The September Retro: What Your AI Team Learned in Q3 (And What to Fix in Q4)
The Q3 Review That Exposed the Real Blockers
CEO: "We planned to ship 6 AI features in Q3. We shipped 3. What happened?"
PM: "Well, Feature A got delayed by compliance, Feature B by data quality issues, Feature C by..."
CEO: "Are these one-offs, or do we have systemic problems?"
PM: Realizes no one has been tracking delay patterns.

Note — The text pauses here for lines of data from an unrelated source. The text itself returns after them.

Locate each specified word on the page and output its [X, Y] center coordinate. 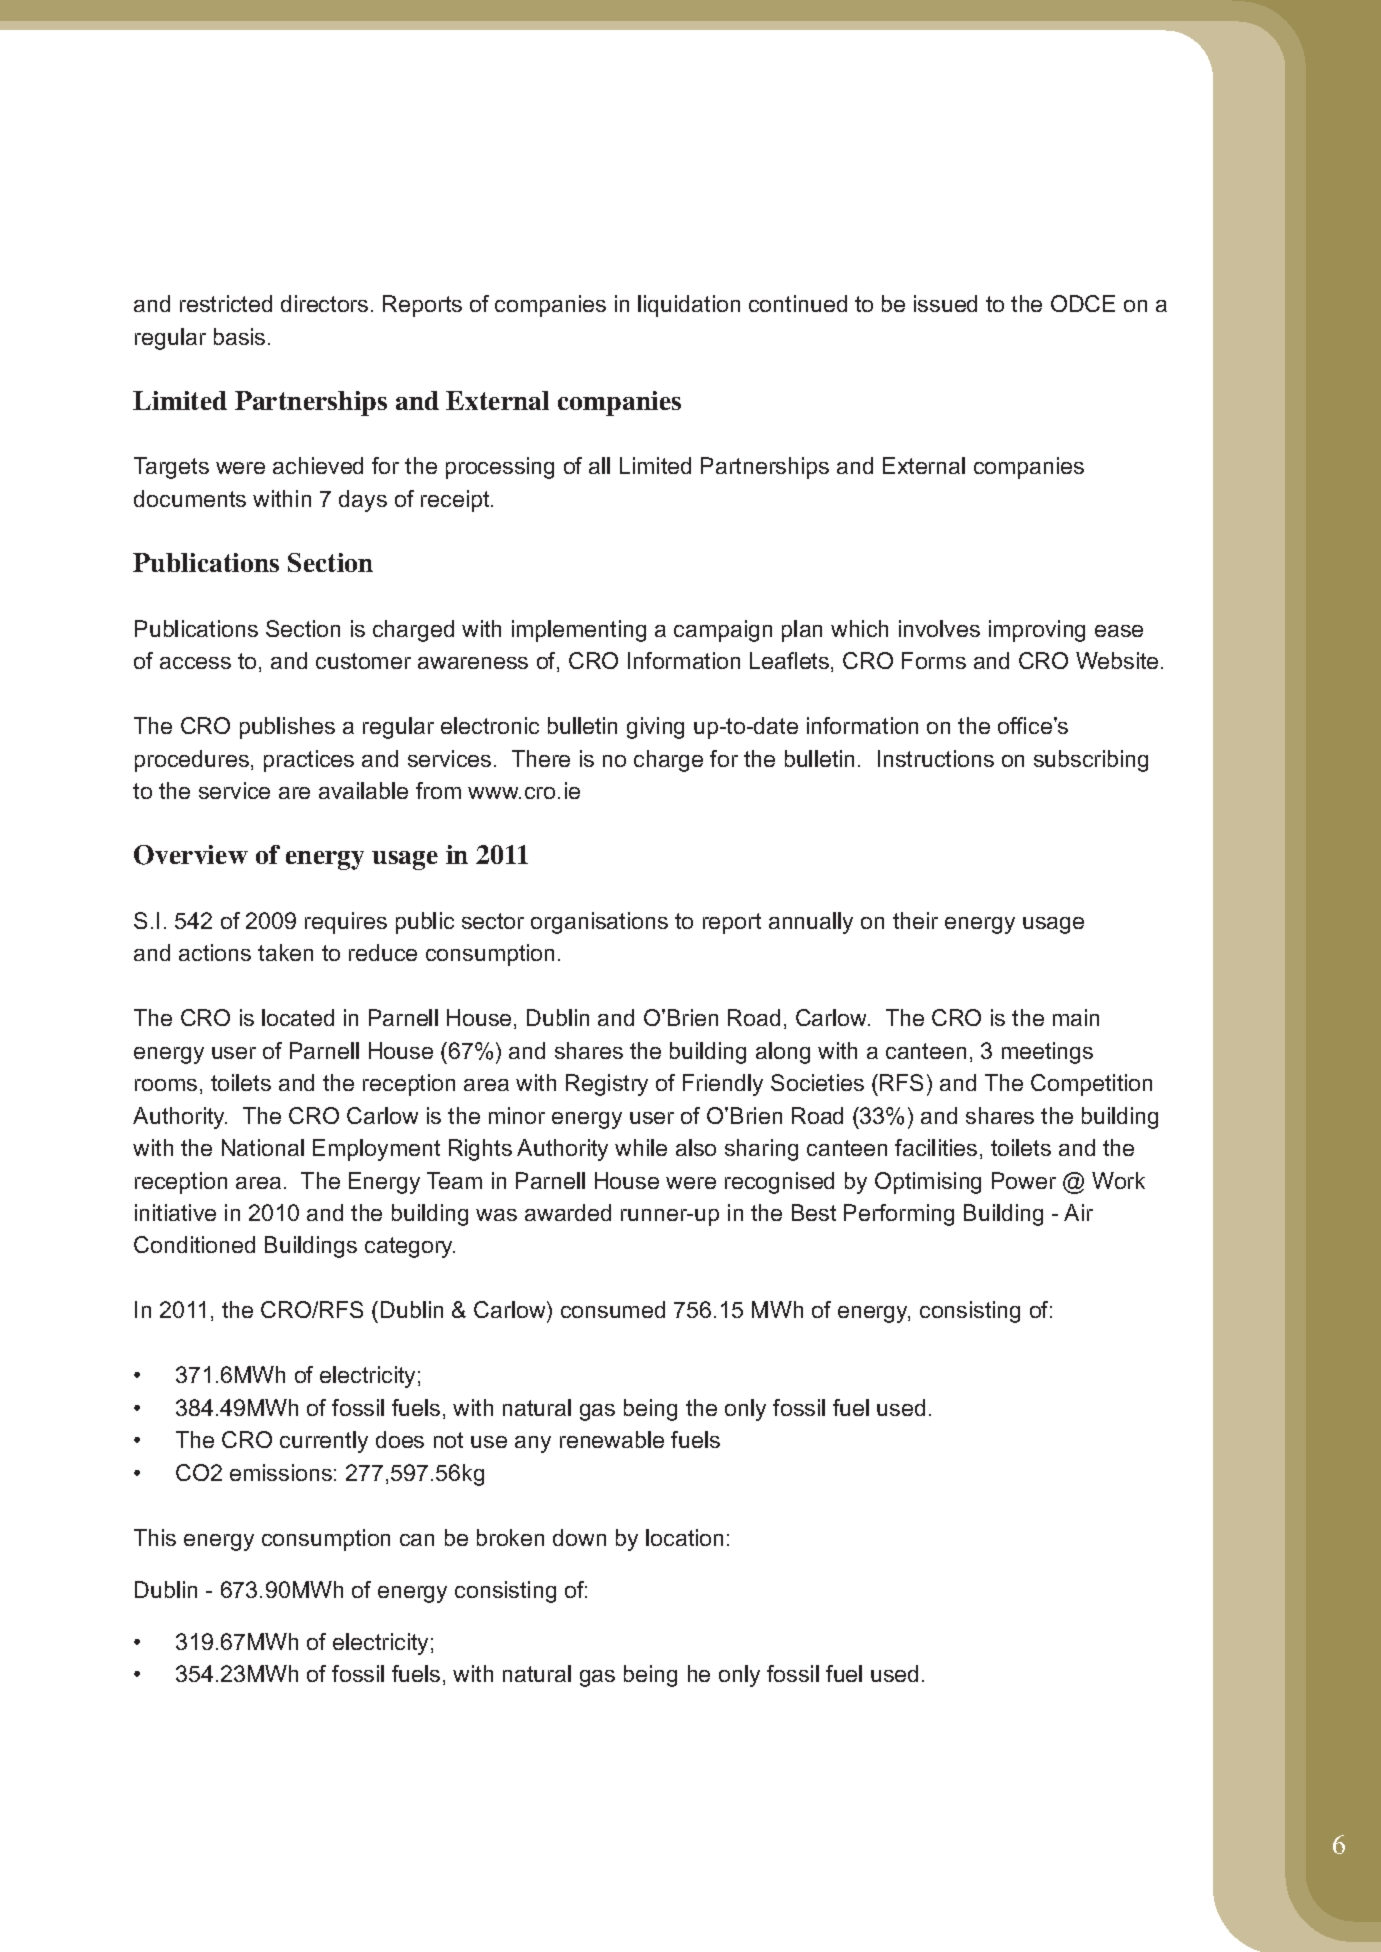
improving [1037, 631]
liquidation [689, 306]
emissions [281, 1472]
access [195, 663]
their [915, 920]
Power [1024, 1180]
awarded [568, 1212]
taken [285, 952]
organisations [599, 923]
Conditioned [194, 1244]
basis [239, 336]
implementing [579, 631]
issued [945, 303]
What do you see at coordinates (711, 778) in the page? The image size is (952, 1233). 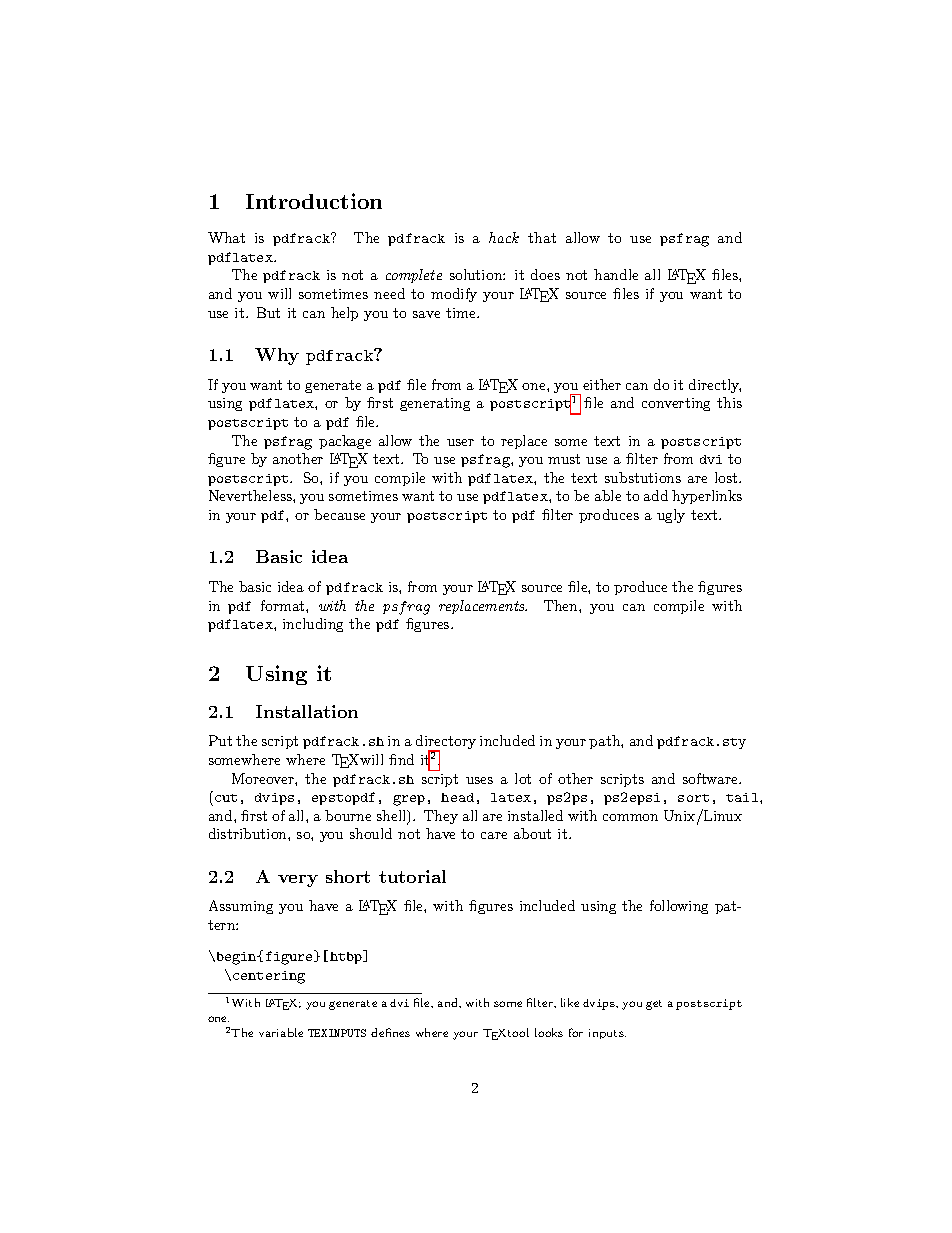 I see `software` at bounding box center [711, 778].
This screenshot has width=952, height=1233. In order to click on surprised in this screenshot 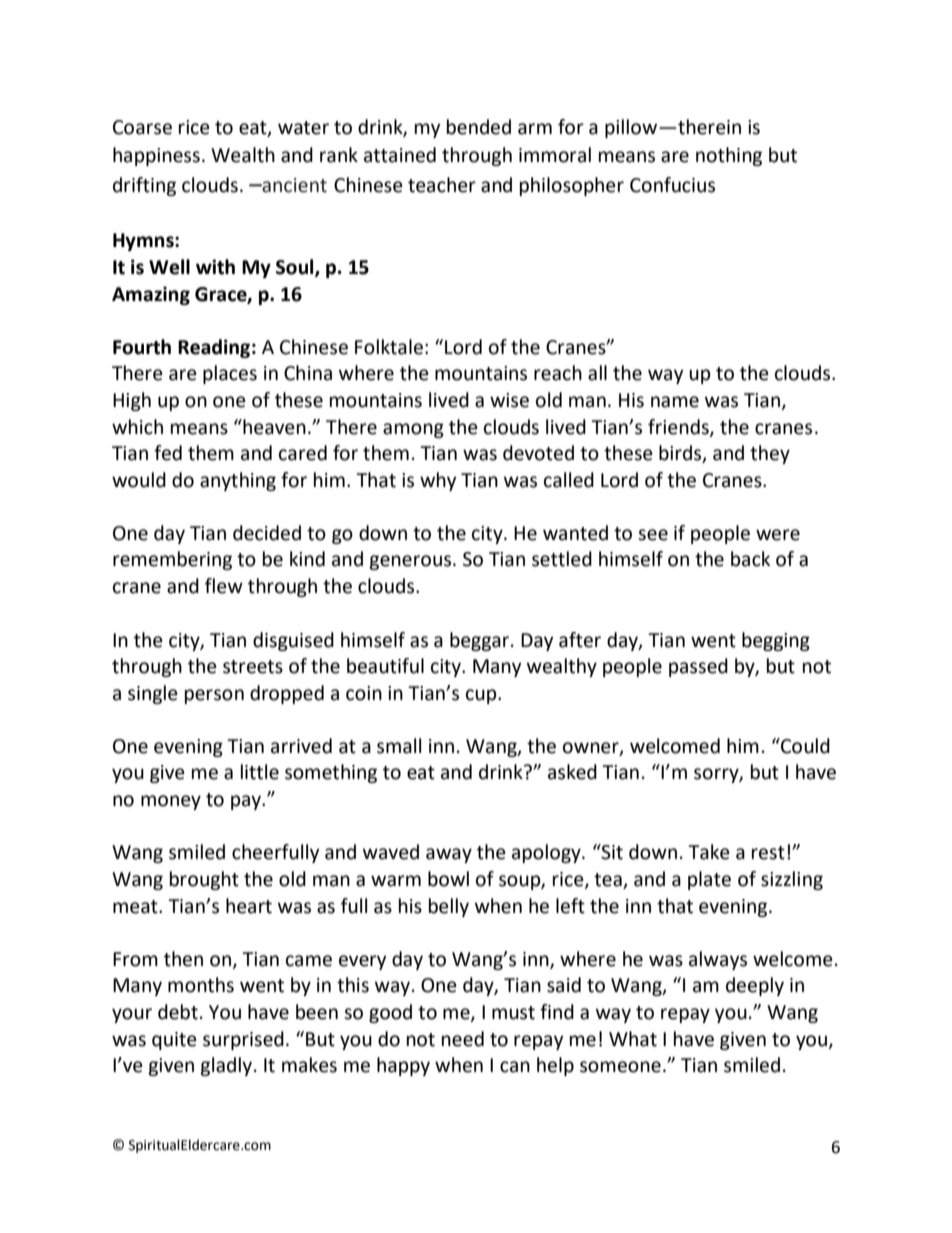, I will do `click(243, 1040)`.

The Fix: Monthly retrospectives → identify patterns → fix root causes (not symptoms).
The Q3 Retrospective Framework
Three Questions:
- What shipped? (wins)
- What didn't ship? (delays)
- What patterns emerge? (systemic issues)
Output: Action items for Q4 (not just "we'll try harder").
Real Q3 Retrospective: Legal Tech Startup
Team: 5 engineers, 2 PMs, 1 data scientist
Q3 Goals: Ship 6 AI features
Results: 3 shipped, 3 delayed
What Shipped (Wins)
Feature 1: Contract clause extraction AI (deployed Aug 15)
- Why it shipped: Model was ready by July, UX was simple (one button), compliance already approved for previous feature (no new review needed)
Feature 2: AI-powered search (deployed Aug 22)
- Why it shipped: Used existing model (no retraining), frontend-only changes, no PII concerns
Feature 3: Legal citation validator (deployed Sep 10)
- Why it shipped: PM wrote compliance docs in advance (no delay waiting for legal team)
What Didn't Ship (Delays)
Feature 4: AI contract summarization (planned July, now Oct)
- Delay cause: Legal review took 6 weeks (not 2 weeks as estimated)
- Root cause: PM didn't know legal team was understaffed in July (vacation season)
Feature 5: Bias detection in hiring docs (planned Aug, now Nov)
- Delay cause: Training data quality issues (50% of labels were wrong, had to re-label)
- Root cause: PM didn't QA the labeled dataset before training started
Feature 6: Multi-language support (planned Sep, now Q1 2026)
- Delay cause: Model accuracy in Spanish was 68% (vs. 89% in English)—not shippable
- Root cause: PM assumed "fine-tune on Spanish data" would work; didn't test early enough
Patterns (Systemic Issues)
Pattern 1: Compliance Reviews Take 4-6 Weeks (Not 2)
- Impact: 2 of 3 delays were compliance-related
- Fix: Start compliance docs 8 weeks before planned launch (not 4 weeks)
Pattern 2: Data Quality Not Checked Until Training Starts
- Impact: 1 feature delayed 3 months to re-label data
- Fix: Add "Data QA Week" to project plan (before training, not during)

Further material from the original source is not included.